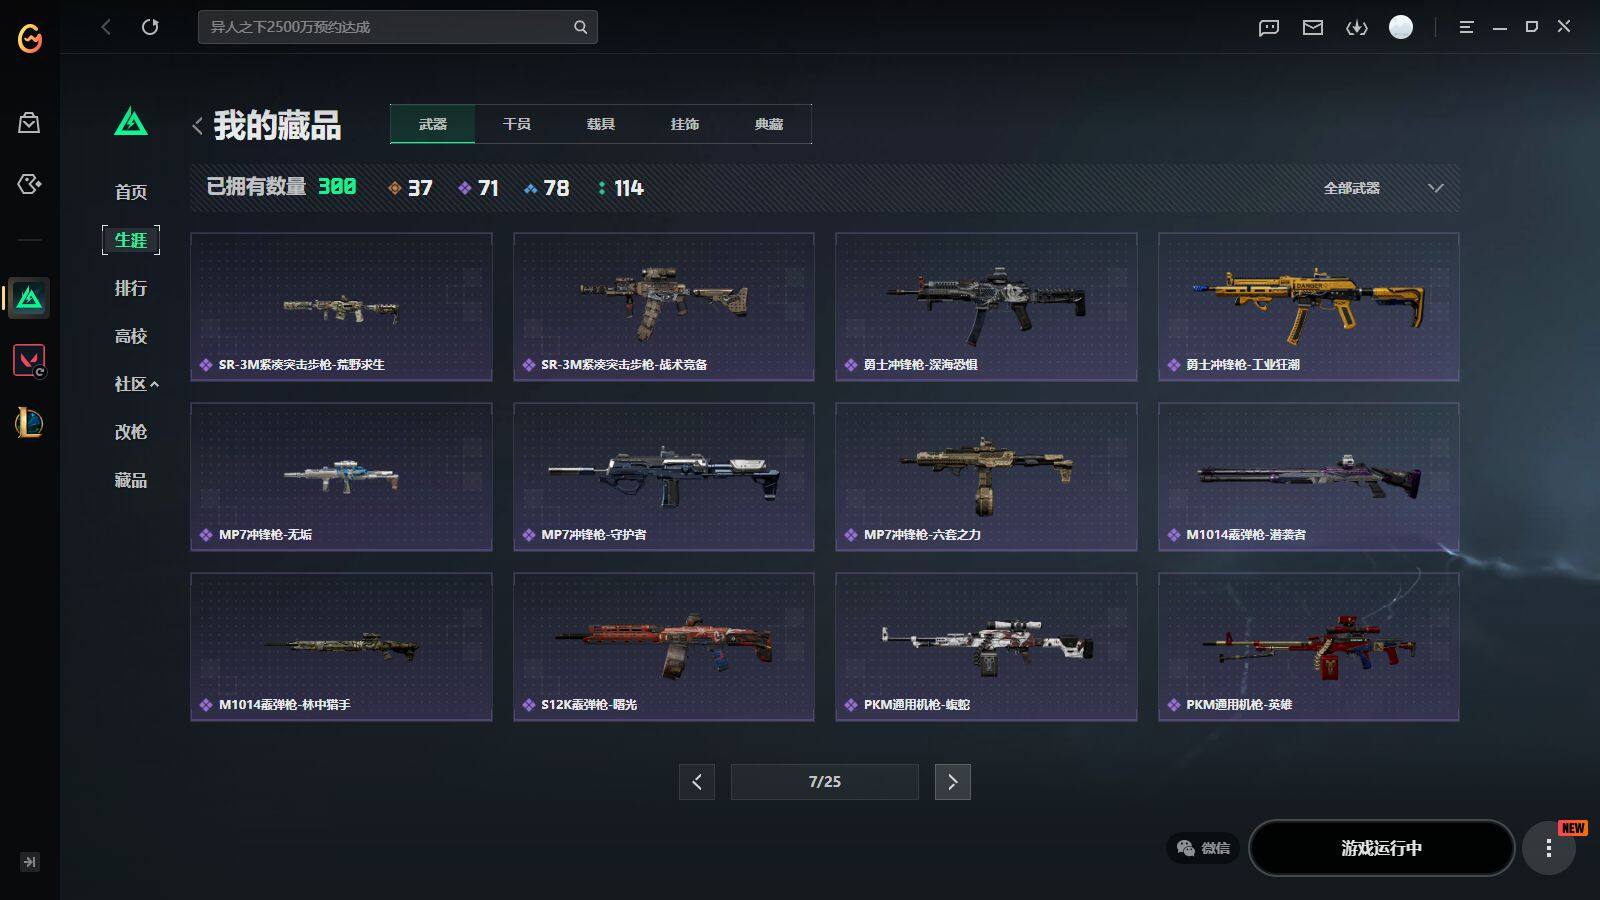Viewport: 1600px width, 900px height.
Task: Open the download manager icon
Action: 1357,27
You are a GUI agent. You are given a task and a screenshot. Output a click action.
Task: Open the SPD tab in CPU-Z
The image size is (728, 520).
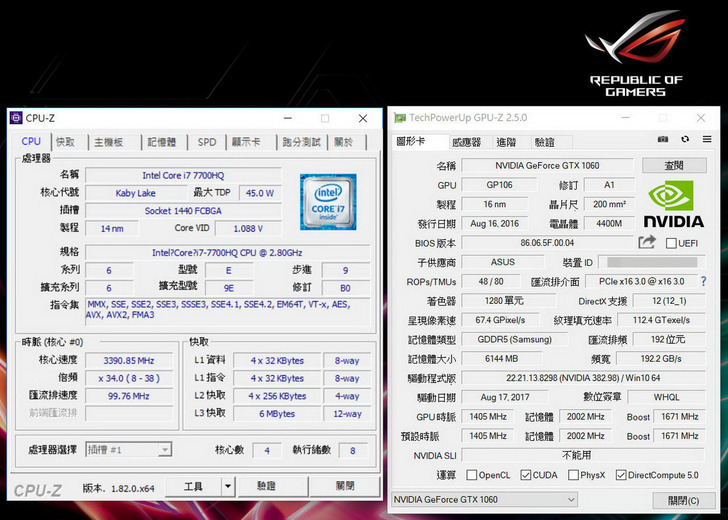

===============

_Description of the task:_ Extract, verbatim and alone, the lines from the line that contains "You are a GUI" to the last line of the records, inclusive; drop any picture.

_Exercise response:_
You are a GUI agent. You are given a task and a screenshot. Output a click action.
Task: Open the SPD tab in CPU-Z
The image size is (728, 520).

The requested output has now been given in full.